Any ideas about what i can do to speed up the Index creation? Why is
using so much CPU (doesn't seem to be writting much information to disk
though).

>
> 3. Foreign-key constraint checking.  This would depend on the foreign
> keys the table has, which you didn't tell us.
>

None so far, is just one table.

> In short ... you'd better provide a lot more detail if you want
> useful commentary.
>
> > I apologize if this not the proper place to post this questions.
>
> pgsql-performance would be more appropriate, probably.

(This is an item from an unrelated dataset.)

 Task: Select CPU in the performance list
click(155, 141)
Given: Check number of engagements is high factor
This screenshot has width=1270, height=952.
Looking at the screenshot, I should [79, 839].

I'm reading some documentation (checking the list archives):

http://www.varlena.com/varlena/GeneralBits/Tidbits/perf.html
http://www.varlena.com/varlena/GeneralBits/Tidbits/annotated_conf_e.html

Hopefully this would help me to fix the problem.

Thanks for the help,

JV.

>
>             regards, tom lane
--
Jose Vicente Nunez Zuleta (josevnz at newbreak dot com)
Newbreak LLC System Administrator
http://www.newbreak.com
RHCE, SCJD, SCJP


Re: Inserting 26 million rows takes 8 hours, how to improve those times?

От
Tom Lane
Дата:
Jose Vicente Nunez Z <josevnz@newbreak.com> writes:
> create table mytable
> (
>      a         varchar(20) not null,
>      b         varchar(20) not null,
>      c         varchar(20) not null,
>      d         char(6),
>      f         int null,
>      g         float not null,
>      h         float not null
> )

> recreating the original index takes forever:

> create  index myindex on mytable ( a, b, c );

> For some reason i don't see much I/O but a lot of CPU ussage:

Hm.  I'll bet that you are using a non-C locale, such that varchar
comparisons depend on strcoll() instead of strcmp().  strcoll can
be incredibly slow in some locales.  Do you really need non-ASCII
sort order?  If not, I'll bet that re-initdb'ing in C locale will
make a difference.

            regards, tom lane

Re: Inserting 26 million rows takes 8 hours, how to

От
"scott.marlowe"
Дата:
On 16 Sep 2003, Jose Vicente Nunez Z wrote:

> Tom,
>
>
> On Tue, 2003-09-16 at 10:44, Tom Lane wrote:
> > Jose Vicente Nunez Z <josevnz@newbreak.com> writes:
> > > For that i'm using the PostgreSQL copy tool, but the problem is that is
> > > taking almost 9 hours to load the data:
> >
> > Hmm, 889 rows/second doesn't sound that bad, considering that you've
> > given us no data about the hardware you're running on.  In particular,
> > what's your disk setup?
>
> My fault, i should provide more information about my setup.
>
> I got two ATA disks (one for PostgreSQL, the other for the data files).
> The box is a Pentium III 1.3Ghz, dual CPU with 2 GB of RAM. One disk is
> 30 GB, the other is 40GB.
>
> As you can see is not state of the art harware, but for development
> purposes i should get a decent performance (only one or two applications
> will be accessing the server to do some data mining).
>
> >
> > But at any rate, the only bottlenecks I could think of for a COPY
> > command are:
> >
> > 1. Data conversion.  This would depend on the column datatypes of the
> > table, which you didn't tell us.
> >
> create table mytable
> (
>      a         varchar(20) not null,
>      b         varchar(20) not null,
>      c         varchar(20) not null,
>      d         char(6),
>      f         int null,
>      g         float not null,
>      h         float not null
> )
>
> Data conversions shouldn't be that complicated, isn't it?
>
> > 2. Index updating.  This would depend on the indexes on the table,
> > which you didn't tell us.
>
> I had one index and dropped it for the load. Also i turn of the 'fsync'
> flag (fsync=false) and now the load time is only 15 minutes!. But then
> recreating the original index takes forever:
>
> create  index myindex on mytable ( a, b, c );

Are you sure this is the type of index you want?  Keep in mind postgresql
won't use this index for queries like:

select * from mytable where b='abc';

or

select * from mytable where a='%abc%';

but only for queries that invoke a, then b, then c, and only with left
anchored text.

select * from mytable where a='abc' and b='def';

will work.  you might want to look at using the tsearch engine just
updated for 7.4.x for this kind of thing, or just running seq scans with a
whole lot of shared_buffers to hold your data.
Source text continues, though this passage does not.